Set down all of the data again, character for character.

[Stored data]
►

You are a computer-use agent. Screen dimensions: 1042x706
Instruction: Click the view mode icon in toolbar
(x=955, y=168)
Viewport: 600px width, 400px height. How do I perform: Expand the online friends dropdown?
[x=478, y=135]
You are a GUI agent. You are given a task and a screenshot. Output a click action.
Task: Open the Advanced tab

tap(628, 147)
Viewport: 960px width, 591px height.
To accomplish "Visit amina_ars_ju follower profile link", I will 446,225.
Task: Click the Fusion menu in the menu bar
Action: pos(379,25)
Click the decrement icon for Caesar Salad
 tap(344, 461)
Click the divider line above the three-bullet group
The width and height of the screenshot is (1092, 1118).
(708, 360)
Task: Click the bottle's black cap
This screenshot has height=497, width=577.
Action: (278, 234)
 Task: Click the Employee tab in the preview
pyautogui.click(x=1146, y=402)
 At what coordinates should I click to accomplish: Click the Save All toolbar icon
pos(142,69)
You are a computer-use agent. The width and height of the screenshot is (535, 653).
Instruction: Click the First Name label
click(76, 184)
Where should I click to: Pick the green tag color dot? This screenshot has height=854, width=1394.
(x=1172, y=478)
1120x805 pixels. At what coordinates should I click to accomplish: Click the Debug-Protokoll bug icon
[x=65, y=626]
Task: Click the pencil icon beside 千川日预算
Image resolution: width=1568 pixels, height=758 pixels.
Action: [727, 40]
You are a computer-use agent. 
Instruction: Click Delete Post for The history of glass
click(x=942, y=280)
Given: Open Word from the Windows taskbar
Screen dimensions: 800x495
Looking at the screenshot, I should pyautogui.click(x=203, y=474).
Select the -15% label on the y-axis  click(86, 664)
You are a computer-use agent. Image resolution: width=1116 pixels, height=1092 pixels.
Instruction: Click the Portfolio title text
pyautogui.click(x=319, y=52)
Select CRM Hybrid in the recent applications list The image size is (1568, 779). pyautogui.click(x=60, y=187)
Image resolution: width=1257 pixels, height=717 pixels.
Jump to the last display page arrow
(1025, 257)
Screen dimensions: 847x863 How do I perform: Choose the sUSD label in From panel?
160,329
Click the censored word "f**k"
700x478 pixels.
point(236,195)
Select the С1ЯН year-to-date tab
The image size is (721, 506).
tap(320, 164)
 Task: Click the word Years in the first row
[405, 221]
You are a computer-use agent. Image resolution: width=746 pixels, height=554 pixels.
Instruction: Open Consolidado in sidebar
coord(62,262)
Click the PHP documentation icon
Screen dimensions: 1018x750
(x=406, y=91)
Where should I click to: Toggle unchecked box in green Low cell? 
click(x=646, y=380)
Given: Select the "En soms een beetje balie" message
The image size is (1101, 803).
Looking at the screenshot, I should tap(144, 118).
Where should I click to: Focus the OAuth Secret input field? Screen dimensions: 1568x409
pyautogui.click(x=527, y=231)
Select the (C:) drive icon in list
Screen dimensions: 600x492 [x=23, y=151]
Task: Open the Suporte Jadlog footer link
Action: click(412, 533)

◄

- _RESULT OF THE EXERCISE_:
You are a computer-use agent. Screen dimensions: 1042x706
Instruction: Click the view mode icon in toolbar
(x=955, y=168)
Viewport: 600px width, 400px height. How do I perform: Expand the online friends dropdown?
[x=478, y=135]
You are a GUI agent. You are given a task and a screenshot. Output a click action.
Task: Open the Advanced tab

tap(628, 147)
Viewport: 960px width, 591px height.
To accomplish "Visit amina_ars_ju follower profile link", I will 446,225.
Task: Click the Fusion menu in the menu bar
Action: pos(379,25)
Click the decrement icon for Caesar Salad
 tap(344, 461)
Click the divider line above the three-bullet group
The width and height of the screenshot is (1092, 1118).
(708, 360)
Task: Click the bottle's black cap
This screenshot has height=497, width=577.
Action: (278, 234)
 Task: Click the Employee tab in the preview
pyautogui.click(x=1146, y=402)
 At what coordinates should I click to accomplish: Click the Save All toolbar icon
pos(142,69)
You are a computer-use agent. The width and height of the screenshot is (535, 653).
Instruction: Click the First Name label
click(76, 184)
Where should I click to: Pick the green tag color dot? This screenshot has height=854, width=1394.
(x=1172, y=478)
1120x805 pixels. At what coordinates should I click to accomplish: Click the Debug-Protokoll bug icon
[x=65, y=626]
Task: Click the pencil icon beside 千川日预算
Image resolution: width=1568 pixels, height=758 pixels.
Action: [727, 40]
You are a computer-use agent. 
Instruction: Click Delete Post for The history of glass
click(x=942, y=280)
Given: Open Word from the Windows taskbar
Screen dimensions: 800x495
Looking at the screenshot, I should pyautogui.click(x=203, y=474).
Select the -15% label on the y-axis  click(86, 664)
You are a computer-use agent. Image resolution: width=1116 pixels, height=1092 pixels.
Instruction: Click the Portfolio title text
pyautogui.click(x=319, y=52)
Select CRM Hybrid in the recent applications list The image size is (1568, 779). pyautogui.click(x=60, y=187)
Image resolution: width=1257 pixels, height=717 pixels.
Jump to the last display page arrow
(1025, 257)
Screen dimensions: 847x863 How do I perform: Choose the sUSD label in From panel?
160,329
Click the censored word "f**k"
700x478 pixels.
point(236,195)
Select the С1ЯН year-to-date tab
The image size is (721, 506).
tap(320, 164)
 Task: Click the word Years in the first row
[405, 221]
You are a computer-use agent. Image resolution: width=746 pixels, height=554 pixels.
Instruction: Open Consolidado in sidebar
coord(62,262)
Click the PHP documentation icon
Screen dimensions: 1018x750
(x=406, y=91)
Where should I click to: Toggle unchecked box in green Low cell? 
click(x=646, y=380)
Given: Select the "En soms een beetje balie" message
The image size is (1101, 803).
Looking at the screenshot, I should tap(144, 118).
Where should I click to: Focus the OAuth Secret input field? Screen dimensions: 1568x409
pyautogui.click(x=527, y=231)
Select the (C:) drive icon in list
Screen dimensions: 600x492 [x=23, y=151]
Task: Open the Suporte Jadlog footer link
Action: click(412, 533)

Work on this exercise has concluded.